One of the cooler things about building renovations is that sometimes they uncover pieces of history, such as old plaques or advertising signs. Such was the case with the building being converted into residences next to the Webster Avenue Stage in Memphis’ River Arts Fest. I had been standing beside it for a couple of hours or so, and hadn’t noticed anything about it, but when the afternoon sun hit it a certain way, I could clearly make out an old sign: “Chero-Cola Bottling Company.” What on earth was Chero-Cola, I wondered? As it turns out, Chero-Cola, founded by a grocery store owner in Columbus, Georgia in 1915 was the predecessor to the far better-known Royal Crown Cola, or RC, the beverage that went with a moon pie in the Southern past. The founder was trying to find a replacement for Atlanta-based Coca Cola when the Columbus distributor for the latter refused to give him a volume discount he felt he deserved. Although the first Royal Crown beverages appeared earlier (a ginger ale and a root beer), Chero-Cola (did it perhaps include cherry flavoring in the formula?) first appeared in 1915, and only lasted through about 1921, when a court ruled that the designation “cola” could only be used by Chero-Cola’s famous competitor, Coke.

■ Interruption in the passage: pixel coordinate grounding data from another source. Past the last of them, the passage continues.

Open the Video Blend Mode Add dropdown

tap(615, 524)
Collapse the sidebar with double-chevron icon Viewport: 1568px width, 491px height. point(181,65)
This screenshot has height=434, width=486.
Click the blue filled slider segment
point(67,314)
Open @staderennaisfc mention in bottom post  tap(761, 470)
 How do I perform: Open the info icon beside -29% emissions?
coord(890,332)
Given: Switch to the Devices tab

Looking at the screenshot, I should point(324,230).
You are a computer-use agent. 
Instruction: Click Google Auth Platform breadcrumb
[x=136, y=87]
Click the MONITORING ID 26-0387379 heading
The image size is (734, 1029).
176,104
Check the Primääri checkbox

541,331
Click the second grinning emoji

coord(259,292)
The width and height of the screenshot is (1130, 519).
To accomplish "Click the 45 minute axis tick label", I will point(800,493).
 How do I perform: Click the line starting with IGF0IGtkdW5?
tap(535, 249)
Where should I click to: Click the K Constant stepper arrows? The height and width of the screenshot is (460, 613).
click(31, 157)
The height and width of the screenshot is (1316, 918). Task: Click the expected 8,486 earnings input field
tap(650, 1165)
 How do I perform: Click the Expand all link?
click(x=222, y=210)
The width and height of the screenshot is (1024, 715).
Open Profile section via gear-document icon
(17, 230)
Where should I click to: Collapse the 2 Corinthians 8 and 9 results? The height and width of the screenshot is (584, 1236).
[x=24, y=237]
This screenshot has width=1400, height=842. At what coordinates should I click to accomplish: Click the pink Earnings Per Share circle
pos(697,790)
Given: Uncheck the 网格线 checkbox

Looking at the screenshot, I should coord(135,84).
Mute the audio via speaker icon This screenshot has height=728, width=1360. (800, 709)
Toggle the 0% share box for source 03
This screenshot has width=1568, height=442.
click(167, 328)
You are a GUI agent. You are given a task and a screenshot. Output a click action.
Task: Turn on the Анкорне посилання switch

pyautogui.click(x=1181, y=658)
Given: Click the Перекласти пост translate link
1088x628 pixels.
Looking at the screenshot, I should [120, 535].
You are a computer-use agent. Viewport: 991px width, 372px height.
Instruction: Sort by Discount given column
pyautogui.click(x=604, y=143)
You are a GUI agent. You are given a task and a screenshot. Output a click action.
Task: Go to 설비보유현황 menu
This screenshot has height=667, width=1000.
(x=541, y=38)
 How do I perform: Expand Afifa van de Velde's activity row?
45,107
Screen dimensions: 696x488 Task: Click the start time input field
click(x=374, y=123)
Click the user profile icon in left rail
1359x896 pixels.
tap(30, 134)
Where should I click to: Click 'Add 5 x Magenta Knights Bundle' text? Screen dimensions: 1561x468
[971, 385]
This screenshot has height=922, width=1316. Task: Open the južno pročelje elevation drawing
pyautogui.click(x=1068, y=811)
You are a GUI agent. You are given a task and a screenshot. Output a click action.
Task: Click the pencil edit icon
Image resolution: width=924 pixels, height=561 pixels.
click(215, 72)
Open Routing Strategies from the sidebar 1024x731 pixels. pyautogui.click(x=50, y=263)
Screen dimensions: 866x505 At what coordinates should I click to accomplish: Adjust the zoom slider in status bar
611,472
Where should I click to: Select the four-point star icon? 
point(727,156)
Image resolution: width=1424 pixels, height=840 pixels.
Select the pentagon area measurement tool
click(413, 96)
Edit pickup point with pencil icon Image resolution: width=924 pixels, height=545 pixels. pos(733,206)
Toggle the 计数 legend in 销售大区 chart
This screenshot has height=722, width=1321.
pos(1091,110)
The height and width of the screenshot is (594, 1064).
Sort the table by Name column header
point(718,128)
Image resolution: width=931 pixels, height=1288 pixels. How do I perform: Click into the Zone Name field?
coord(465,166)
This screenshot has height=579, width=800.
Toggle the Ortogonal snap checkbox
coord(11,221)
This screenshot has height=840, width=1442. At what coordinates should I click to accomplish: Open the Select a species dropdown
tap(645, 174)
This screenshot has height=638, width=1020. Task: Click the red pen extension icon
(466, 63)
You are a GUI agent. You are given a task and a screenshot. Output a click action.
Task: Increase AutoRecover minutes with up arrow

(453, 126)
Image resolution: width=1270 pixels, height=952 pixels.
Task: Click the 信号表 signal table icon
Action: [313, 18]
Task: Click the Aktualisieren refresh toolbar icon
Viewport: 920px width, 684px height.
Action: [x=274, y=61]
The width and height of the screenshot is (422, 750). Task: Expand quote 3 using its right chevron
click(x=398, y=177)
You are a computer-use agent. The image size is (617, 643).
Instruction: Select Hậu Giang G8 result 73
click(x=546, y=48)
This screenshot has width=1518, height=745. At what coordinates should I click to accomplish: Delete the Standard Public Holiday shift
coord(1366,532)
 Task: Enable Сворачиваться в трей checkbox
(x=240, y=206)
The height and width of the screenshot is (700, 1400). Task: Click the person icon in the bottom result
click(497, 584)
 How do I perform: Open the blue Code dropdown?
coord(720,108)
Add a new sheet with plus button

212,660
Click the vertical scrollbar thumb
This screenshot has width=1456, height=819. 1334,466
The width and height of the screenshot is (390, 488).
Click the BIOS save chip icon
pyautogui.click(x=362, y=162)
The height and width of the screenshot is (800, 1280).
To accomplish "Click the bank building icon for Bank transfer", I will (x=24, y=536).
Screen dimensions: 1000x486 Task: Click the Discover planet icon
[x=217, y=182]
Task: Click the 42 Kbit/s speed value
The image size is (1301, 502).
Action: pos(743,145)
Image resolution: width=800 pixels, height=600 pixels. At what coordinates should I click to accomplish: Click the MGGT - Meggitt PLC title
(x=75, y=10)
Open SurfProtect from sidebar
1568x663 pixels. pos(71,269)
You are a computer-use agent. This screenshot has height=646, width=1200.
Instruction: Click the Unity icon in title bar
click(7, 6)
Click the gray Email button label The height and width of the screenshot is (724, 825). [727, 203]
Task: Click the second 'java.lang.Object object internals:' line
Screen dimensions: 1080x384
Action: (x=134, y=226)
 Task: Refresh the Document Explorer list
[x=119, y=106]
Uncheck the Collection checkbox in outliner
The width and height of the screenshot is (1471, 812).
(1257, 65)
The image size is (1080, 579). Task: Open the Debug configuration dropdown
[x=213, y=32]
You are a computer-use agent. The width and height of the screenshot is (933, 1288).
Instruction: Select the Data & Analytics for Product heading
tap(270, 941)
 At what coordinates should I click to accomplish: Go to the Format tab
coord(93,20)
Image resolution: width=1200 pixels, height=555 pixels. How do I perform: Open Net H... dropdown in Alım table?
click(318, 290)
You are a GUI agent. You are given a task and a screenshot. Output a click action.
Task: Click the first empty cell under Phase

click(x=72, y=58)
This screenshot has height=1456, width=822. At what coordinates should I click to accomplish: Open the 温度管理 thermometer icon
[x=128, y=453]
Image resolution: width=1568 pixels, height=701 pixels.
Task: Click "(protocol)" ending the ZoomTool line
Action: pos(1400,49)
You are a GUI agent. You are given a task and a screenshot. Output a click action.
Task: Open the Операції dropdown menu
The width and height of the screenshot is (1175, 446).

Without being able to designate their signature drink as a cola, sales flagged, and the company was renamed from Chero-Cola to Nehi. By the time it introduced a new cola formula in 1933, the name had been changed again to Royal Crown or RC. A court in 1944 overturned the old 1921 decision, and RC’s became officially “colas” again. But the coolest thing is that the relatively-short time that Chero-Cola existed helps us place the Memphis building in time between the years 1915 and 1921. A really cool discovery indeed!
5 Replies to “The Forgotten Legacy of Chero-Cola”
The history of Chero-Cola published here and other places is very likely incorrect. As an archaeologist I have documented a Chero-Cola bottle made by Laurens Glass Works with the manufacturing code being “4 LGW 7”. This code, according to Lockhart et al. (2017) and other sources, indicates that this Chero-Cola bottle was produced in 1947, which is 23 years after it was said to have been discontinued.
According to Wikipedia: “In 1934, Chero-Cola was reformulated by Rufus Kamm, a chemist, and re-released as Royal Crown Cola.” Perhaps the RC corporation continued to use the Chero-Cola name in some rural Southern markets. But I can find no reference for that.
My great grandfather had a bottling company in Headland, Alabama. Have bottles with Headland Alabama on it
Wade H. Elam is listed in the 1924 Nashville, TN City Directory as “Pres and Treas” of Chero Cola Bottling Co. His brother Ira is listed as “Sec”
I own this building and have a Phase 1 report showing the history of this building putting the original build of this building somewhere around 1910. Is have to revisit for a more accurate date. I also have bottles and caps dug from the basement of this building for added fun.
I’m finished with the renovation and have even restored one of the original ghost signs to the best of our ability while leaving the rest in tact.